Another limitation is that this study is restricted to store-and-forward teledermatology, which is naturally different from office-based dermatology clinics in several ways, such as available resources and diagnostic procedures. For example, office-based clinicians have multi-modal information about the lesion available, not just photographs, and clinical decisions are more complex than binary ones as in our study. However, during the COVID-19 pandemic, we witnessed a rapid shift from office-based dermatology clinics into teledermatology [41,42]. In line with these recent developments, the teledermatology market size is forecasted to be $67.43 billion in 2030 [43,44]. Accordingly, we chose to investigate remote store-and-forward teledermatology, as it is a highly scalable and increasingly employed form of telemedicine. Finally, it is important to mention that most participants recruited in this study were medical students rather than experts. However, clinicians are not always more accurate than medical students or residents [39]. The reasons for this difference in performance might be the recency of training, attention, or other factors. The simple assumption that trained (older) clinicians are better than less trained (younger) ones is not clear for remote store-and-forward teledermatology, in particular. Future research is needed to explore how expertise might interact with remote teledermatology [39].

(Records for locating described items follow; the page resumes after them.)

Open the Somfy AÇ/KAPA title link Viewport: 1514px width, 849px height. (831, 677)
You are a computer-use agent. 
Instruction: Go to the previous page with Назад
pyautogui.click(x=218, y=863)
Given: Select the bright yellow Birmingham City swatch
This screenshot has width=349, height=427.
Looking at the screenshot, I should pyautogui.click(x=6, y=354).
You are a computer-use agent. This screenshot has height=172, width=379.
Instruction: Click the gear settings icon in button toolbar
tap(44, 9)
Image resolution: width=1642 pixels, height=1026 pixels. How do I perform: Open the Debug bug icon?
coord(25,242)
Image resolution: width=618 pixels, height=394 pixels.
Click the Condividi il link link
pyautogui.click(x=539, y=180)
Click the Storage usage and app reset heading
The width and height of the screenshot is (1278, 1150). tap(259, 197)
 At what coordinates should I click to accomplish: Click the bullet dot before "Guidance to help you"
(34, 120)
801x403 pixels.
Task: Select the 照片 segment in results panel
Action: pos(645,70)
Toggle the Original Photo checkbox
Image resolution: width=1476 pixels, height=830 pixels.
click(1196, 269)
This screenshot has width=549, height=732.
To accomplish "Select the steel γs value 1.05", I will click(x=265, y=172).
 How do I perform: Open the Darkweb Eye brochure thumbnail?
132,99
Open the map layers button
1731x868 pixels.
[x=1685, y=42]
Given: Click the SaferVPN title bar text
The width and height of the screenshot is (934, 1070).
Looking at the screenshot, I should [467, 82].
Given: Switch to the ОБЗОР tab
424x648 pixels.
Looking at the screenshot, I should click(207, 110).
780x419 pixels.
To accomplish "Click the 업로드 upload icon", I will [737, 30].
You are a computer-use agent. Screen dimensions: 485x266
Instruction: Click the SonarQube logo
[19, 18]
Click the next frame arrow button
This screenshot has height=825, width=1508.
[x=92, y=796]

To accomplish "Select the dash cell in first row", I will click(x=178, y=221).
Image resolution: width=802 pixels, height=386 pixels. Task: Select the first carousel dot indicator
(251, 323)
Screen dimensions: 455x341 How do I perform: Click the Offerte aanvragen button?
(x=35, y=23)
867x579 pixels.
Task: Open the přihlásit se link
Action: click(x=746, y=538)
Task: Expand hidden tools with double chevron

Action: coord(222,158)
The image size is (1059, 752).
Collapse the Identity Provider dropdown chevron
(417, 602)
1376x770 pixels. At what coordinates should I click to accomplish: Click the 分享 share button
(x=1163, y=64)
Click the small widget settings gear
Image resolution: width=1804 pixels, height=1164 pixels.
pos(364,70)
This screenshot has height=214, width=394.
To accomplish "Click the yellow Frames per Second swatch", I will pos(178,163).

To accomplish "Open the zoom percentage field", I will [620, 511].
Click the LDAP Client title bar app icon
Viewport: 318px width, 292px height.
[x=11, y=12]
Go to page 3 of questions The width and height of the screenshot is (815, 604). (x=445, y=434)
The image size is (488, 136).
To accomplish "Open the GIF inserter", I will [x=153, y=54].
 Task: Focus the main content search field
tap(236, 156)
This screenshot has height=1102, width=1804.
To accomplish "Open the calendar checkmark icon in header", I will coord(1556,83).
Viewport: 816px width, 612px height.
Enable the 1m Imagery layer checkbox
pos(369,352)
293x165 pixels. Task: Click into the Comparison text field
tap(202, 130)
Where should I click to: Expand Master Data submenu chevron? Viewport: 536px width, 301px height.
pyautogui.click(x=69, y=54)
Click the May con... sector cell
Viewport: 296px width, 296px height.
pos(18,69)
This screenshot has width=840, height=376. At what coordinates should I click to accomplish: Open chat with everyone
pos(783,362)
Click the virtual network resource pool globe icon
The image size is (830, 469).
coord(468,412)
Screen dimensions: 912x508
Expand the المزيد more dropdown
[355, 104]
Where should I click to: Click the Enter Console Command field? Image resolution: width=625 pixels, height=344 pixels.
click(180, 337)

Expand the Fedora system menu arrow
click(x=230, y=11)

There are several additional important avenues of future investigation. Future work should test whether the serial dependence found here is spatially tuned. For example, if sequential images were viewed on different screens (rather than a single mobile device), would there be a reduction in serial dependence? Moreover, how does attention to the task modulate the serial dependence in dermatological judgments? Future studies should address these questions, along with designs that incorporate a larger variety of lesions and a more realistic distribution of malignancy. Finally, future studies should also focus on how to utilize serial dependence tuning functions, i.e., feature tuning and temporal tuning that we found here to potentially alleviate the biases reported here.

5. Conclusions

In this study, we analyzed 758,139 skin cancer diagnostic records from an online app in which participants made a series of malignancy discrimination judgments. We quantified sequential malignancy similarity and sequential semantic similarity between successively viewed images, and we investigated classification performance as a function of these similarity metrics. We found significant serial dependence effects in perceptual discrimination judgments, which negatively impacted performance measures, including sensitivity, specificity, and error rates. Moreover, we showed that the serial dependence was tuned to the similarity in the images, and it decayed over time. These findings help understand one potential source of systematic bias and errors in medical image perception tasks and hint at useful approaches that could alleviate the errors due to serial dependence.